• **Directive**: Write out the material word for word, starting at the line containing "Jump to first bar with skip-to-start icon" and ending at the line containing "(x=263, y=6)", both lines included. Leave the pictures out.

• **Records for this exercise**:
╔══

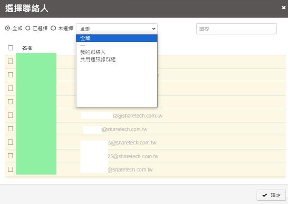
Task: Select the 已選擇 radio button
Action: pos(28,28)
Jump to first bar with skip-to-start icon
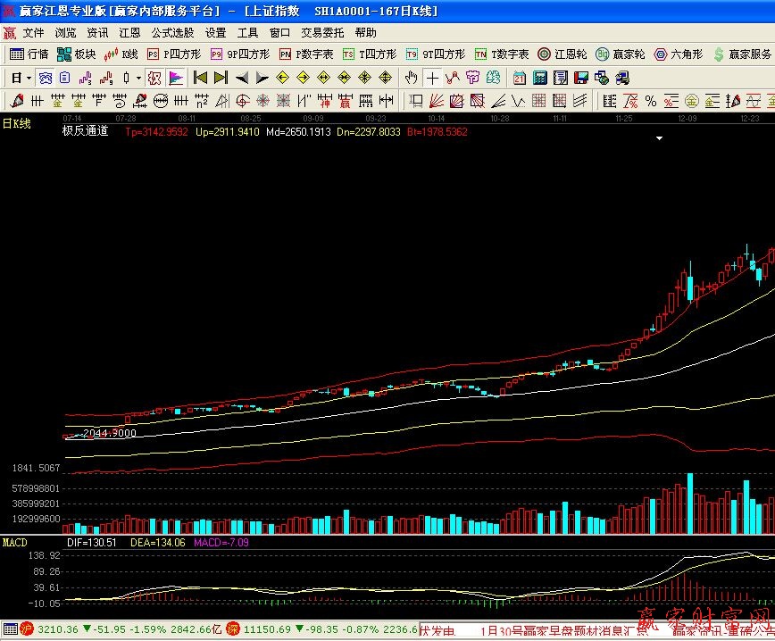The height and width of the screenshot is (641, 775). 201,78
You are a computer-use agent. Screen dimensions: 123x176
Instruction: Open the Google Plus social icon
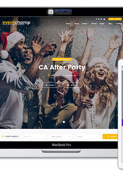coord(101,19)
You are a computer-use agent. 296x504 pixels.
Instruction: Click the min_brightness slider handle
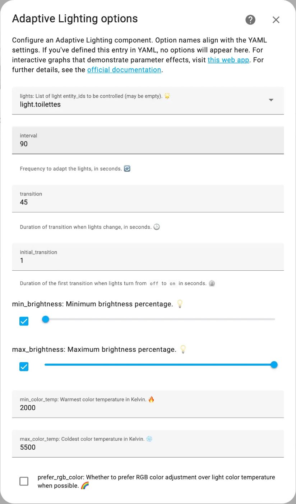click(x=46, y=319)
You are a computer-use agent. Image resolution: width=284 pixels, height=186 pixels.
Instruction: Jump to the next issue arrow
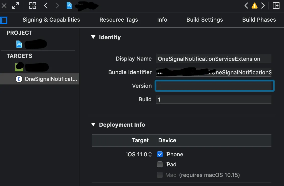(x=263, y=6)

╚══
╔══

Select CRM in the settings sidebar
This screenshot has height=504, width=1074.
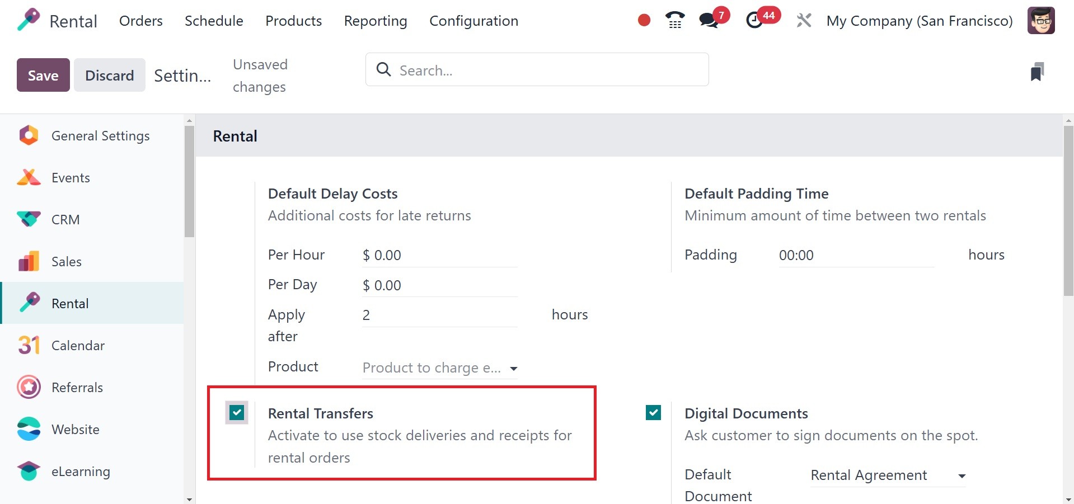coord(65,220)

╚══

• **The solution**:
Jump to first bar with skip-to-start icon
The height and width of the screenshot is (641, 775). 201,78
You are a computer-use agent. Screen dimensions: 123x176
Instruction: Open the Google Plus social icon
coord(101,19)
You are a computer-use agent. 296x504 pixels.
Instruction: Click the min_brightness slider handle
click(x=46, y=319)
You are a computer-use agent. Image resolution: width=284 pixels, height=186 pixels.
Instruction: Jump to the next issue arrow
(x=263, y=6)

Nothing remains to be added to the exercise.